Das ukrainische Parlament war für Bykiwnja, aber Selenski unterschrieb das entsprechende Gesetz nicht. Letztlich entschied man sich für das Dorf Hatne in der Region von Kiew an der Autobahn Richtung Südwesten, was auf den Widerstand vieler Angehöriger von Gefallenen, aber auch von Veteranenverbänden stiess. Es sei zu weit ausserhalb und schwer zu erreichen.

Architekt Derbin findet, ein Nationalfriedhof sei überfällig. «Wir hätten so etwas schon seit den Neunzigerjahren gebraucht – einen Ort, wo Familien, aber auch ausländische Delegationen unsere Helden ehren können.» Dabei gehe es nicht nur um die aktuelle russische Aggression: Ein Gedenkort für Kriegstote sei «von historischer Bedeutung für eine Nation und ihren Zusammenhalt».

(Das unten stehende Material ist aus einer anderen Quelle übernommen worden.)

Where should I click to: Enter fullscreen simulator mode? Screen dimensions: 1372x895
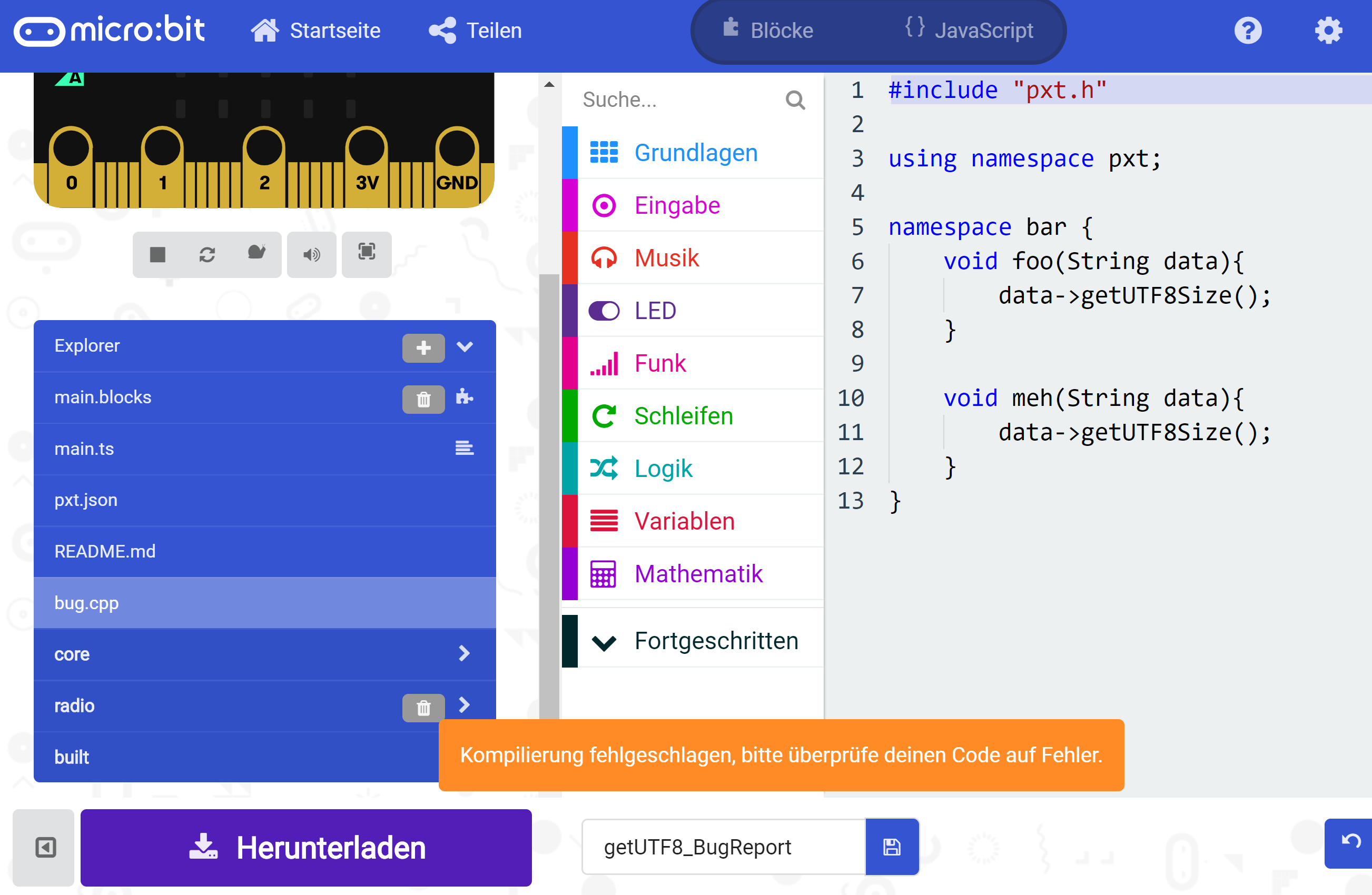[367, 254]
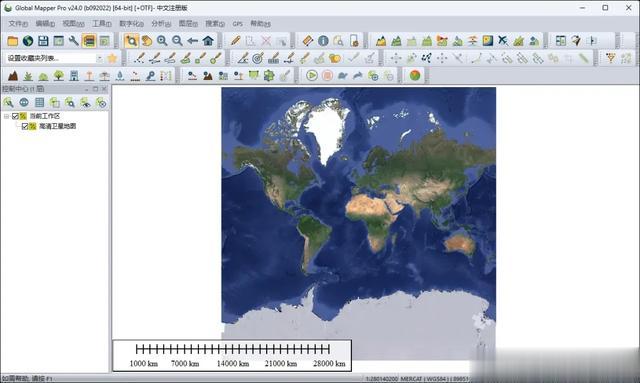
Task: Click the open data file folder icon
Action: pyautogui.click(x=13, y=41)
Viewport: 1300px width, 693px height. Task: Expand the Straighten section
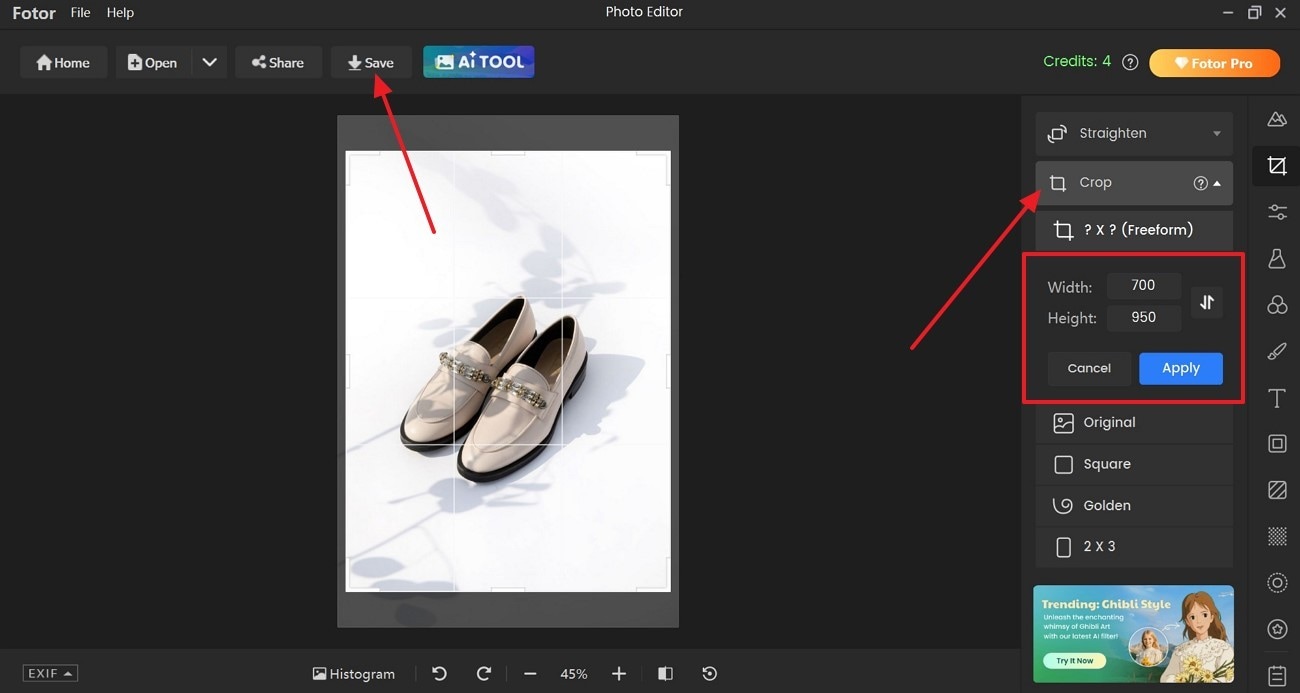coord(1134,133)
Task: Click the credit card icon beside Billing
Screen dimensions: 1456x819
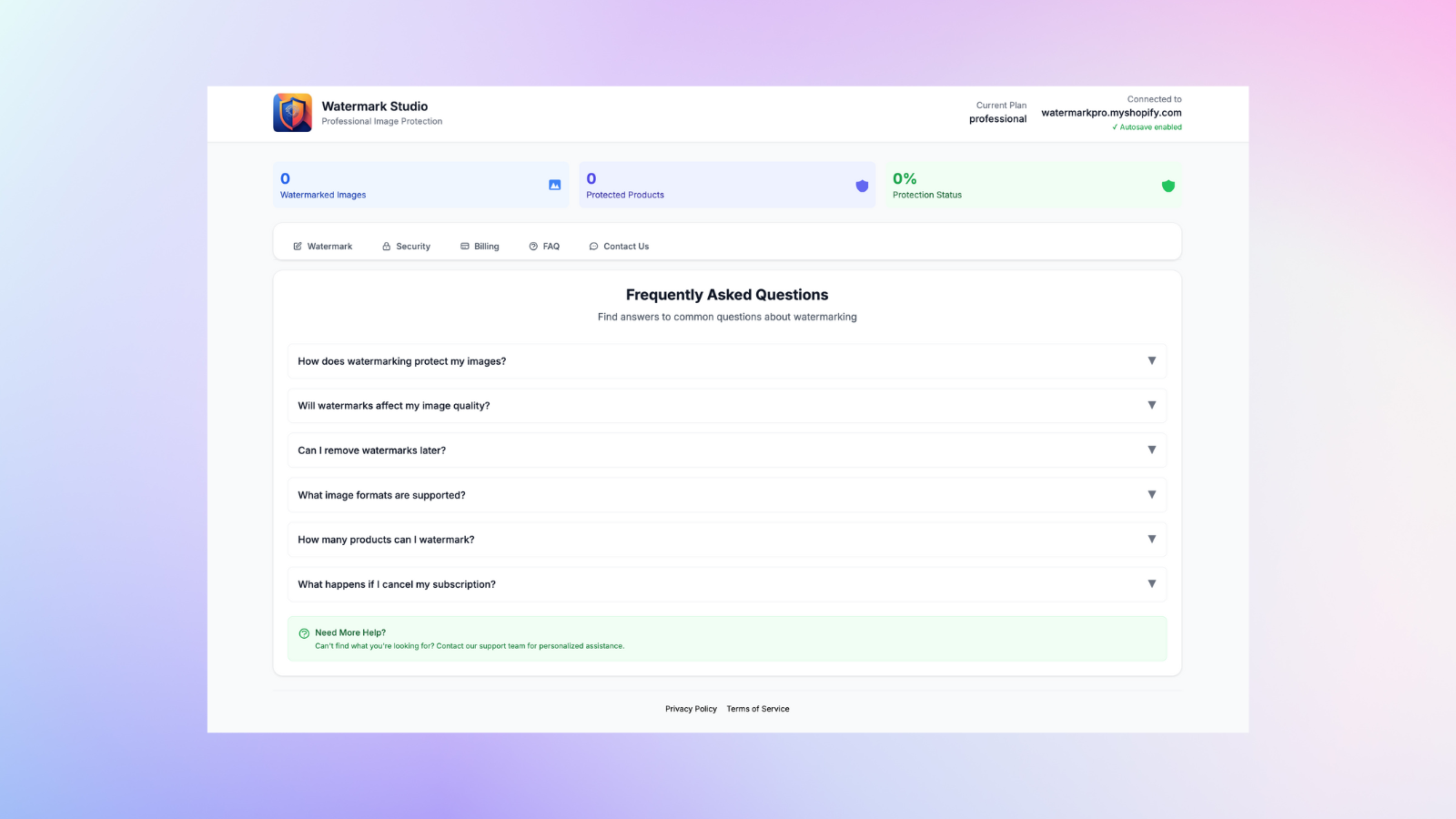Action: pos(465,247)
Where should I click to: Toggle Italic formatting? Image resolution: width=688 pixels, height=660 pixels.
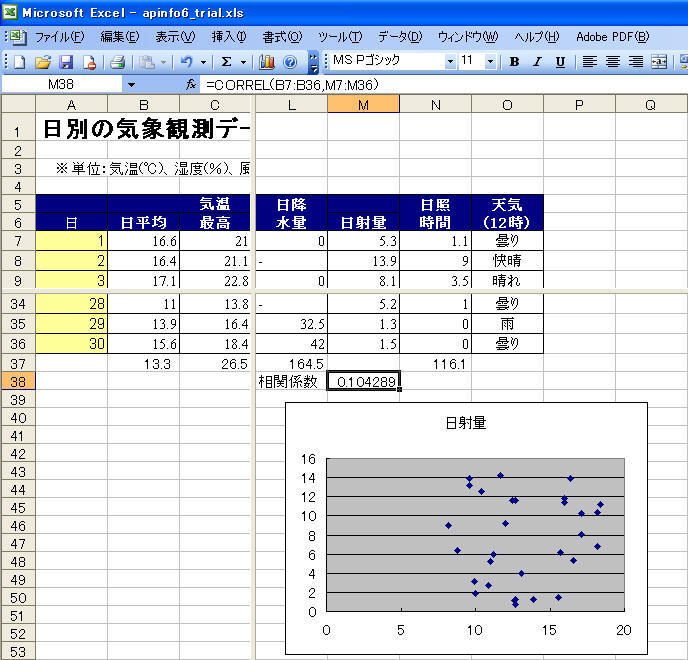coord(537,62)
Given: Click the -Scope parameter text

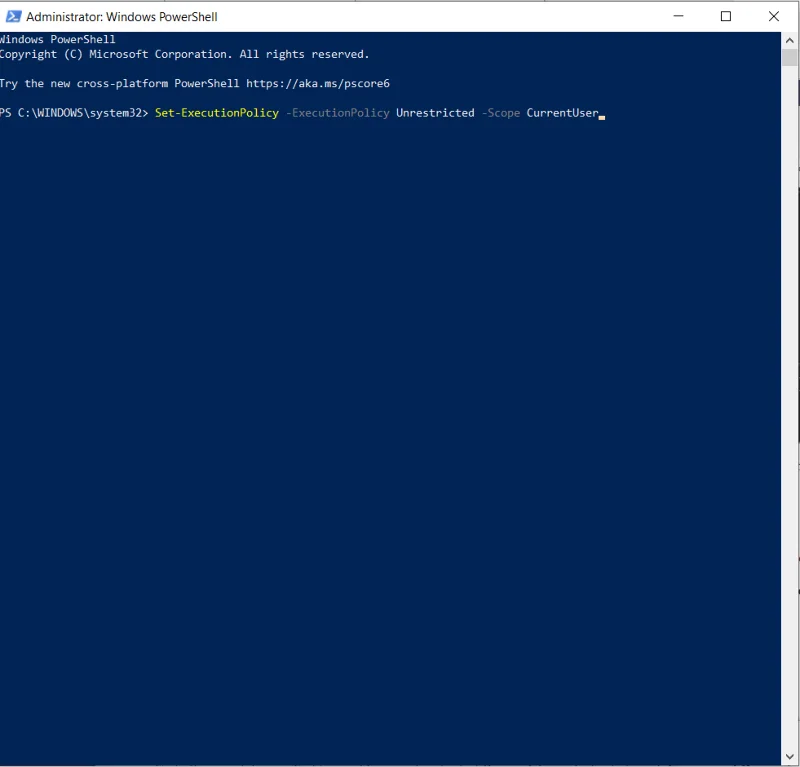Looking at the screenshot, I should point(502,113).
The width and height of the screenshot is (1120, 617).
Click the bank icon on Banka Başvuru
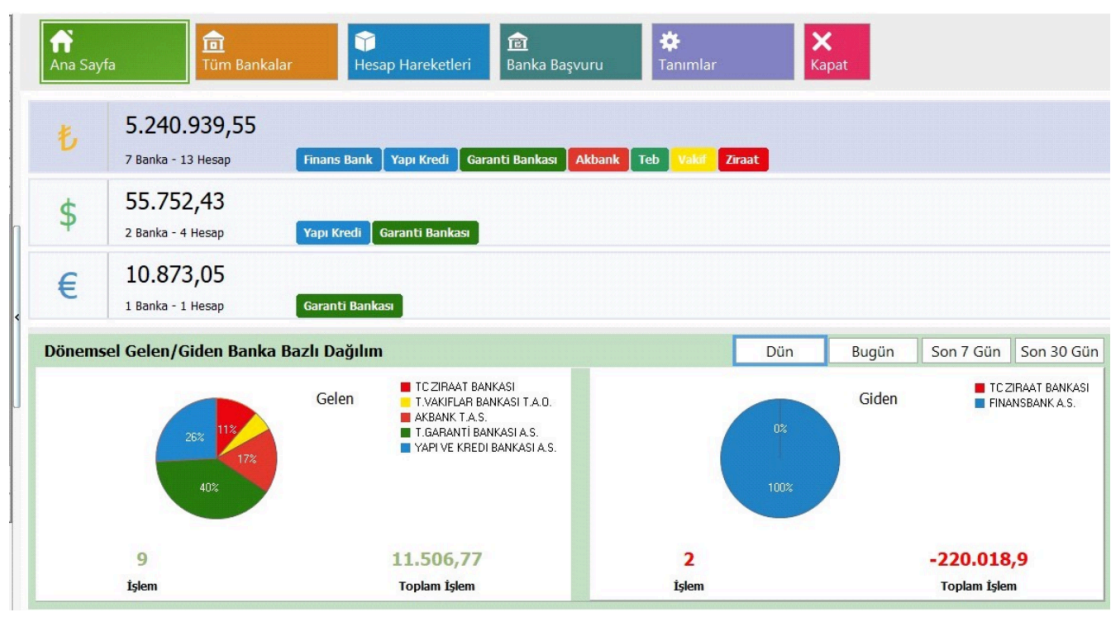[x=518, y=42]
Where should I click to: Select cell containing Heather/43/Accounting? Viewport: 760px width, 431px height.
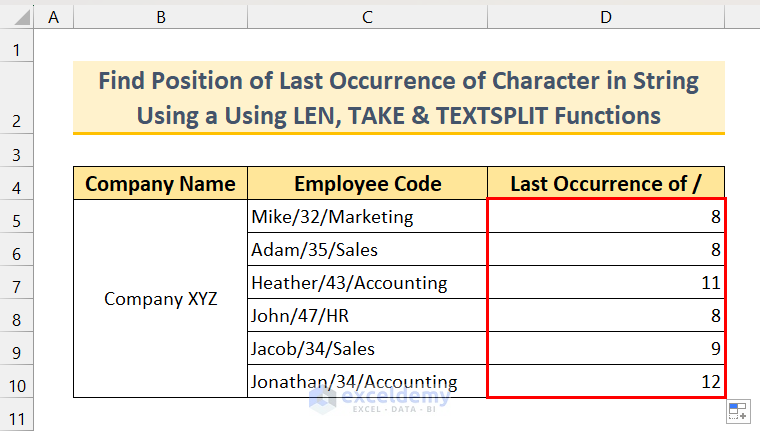(368, 283)
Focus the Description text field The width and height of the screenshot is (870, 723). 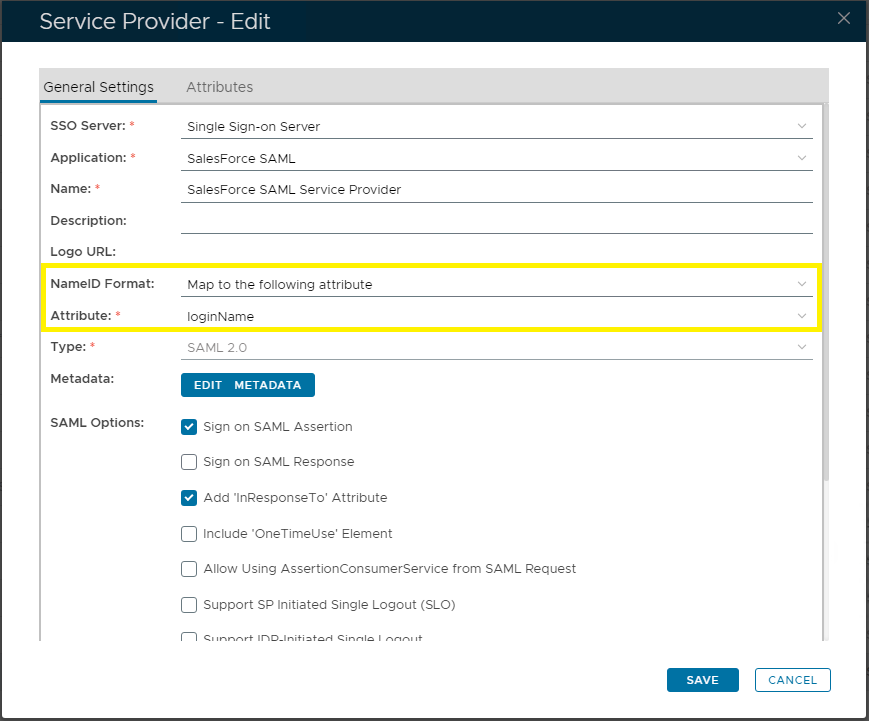coord(496,221)
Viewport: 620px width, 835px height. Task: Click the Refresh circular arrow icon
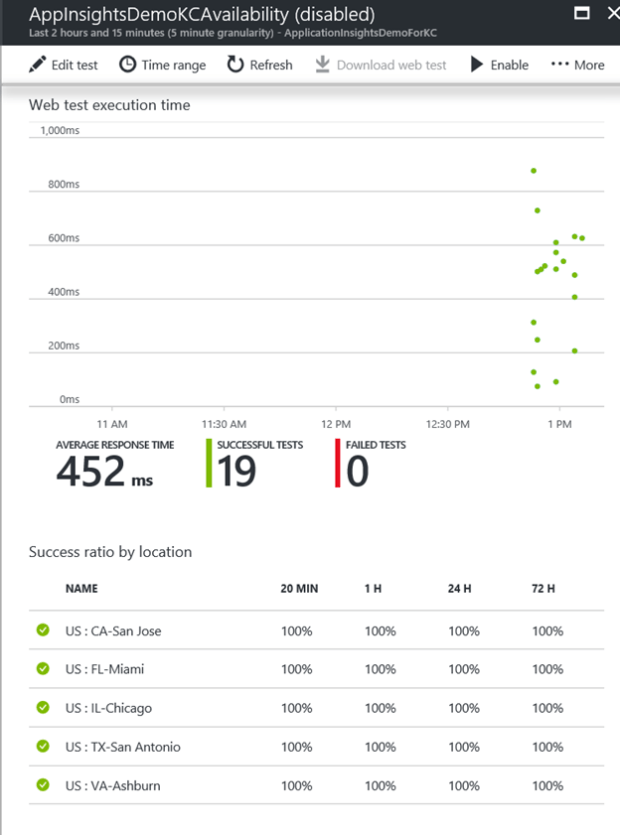[x=235, y=65]
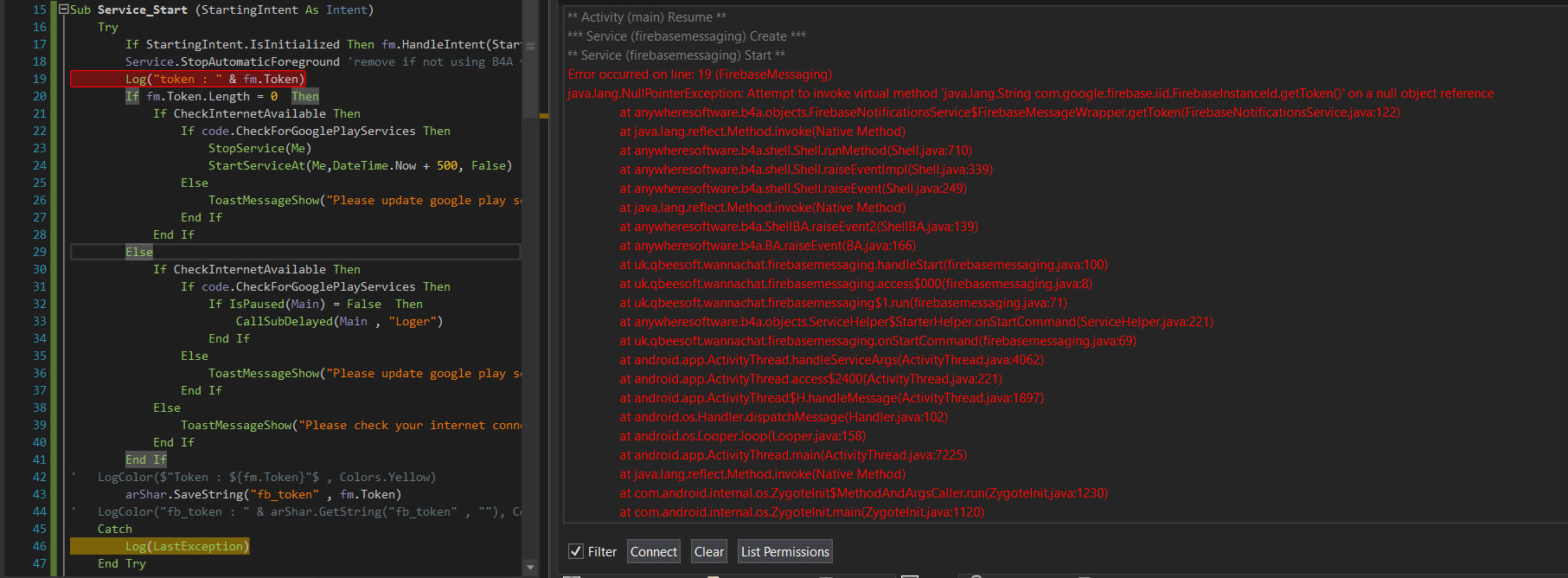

Derbin ärgert sich über die «russische Propaganda», die das Projekt als Eingeständnis eines militärischen Scheiterns der Ukraine interpretiere, nach dem Motto: Ihr werdet noch viel mehr Gräber brauchen. Es gehe hier nicht um Einzelne, nicht um Zahlen, sondern um die Würde der Toten.

Kniender Ritter als Mahnmal

Und so gibt es nun einen Standort – aber noch kein zentrales Monument: Es geht um das Denkmal für den unbekannten Soldaten. Derbin bevorzugt einen Entwurf des Künstlers Vasyl Korchovy, der nun diskutiert wird. Er zeigt einen knienden Ritter in einer historischen Rüstung. Die Figur ist aus Stahl und Bronze, in seiner Hand hält er ein Schwert, das Schmerz und Ruhm symbolisieren soll.

In anderen Ländern werde, so Derbin, oft ein leerer Helm als Symbol für den unbekannten Soldaten gewählt. Und für westliche Augen sei ein kniender Ritter vielleicht kitschig, sagt Derbin. Aber für die Ukrainer sei er ikonografisch.

Dabei bezieht sich Derbin auf ein Bild, das sich täglich dutzendfach wiederholt im Land: Wenn ein Soldat, der bei der Verteidigung der Ukraine gegen Russland gefallen ist, durch seine Heimatstadt zur Beisetzung gefahren wird, steigen Hunderte Menschen aus ihren Autos aus oder von ihren Velos ab, verlassen ihre Häuser, unterbrechen ihre Arbeit. Sie treten an den Strassenrand und knien nieder. Es ist ihre Art, Respekt zu zeigen. Und zu trauern.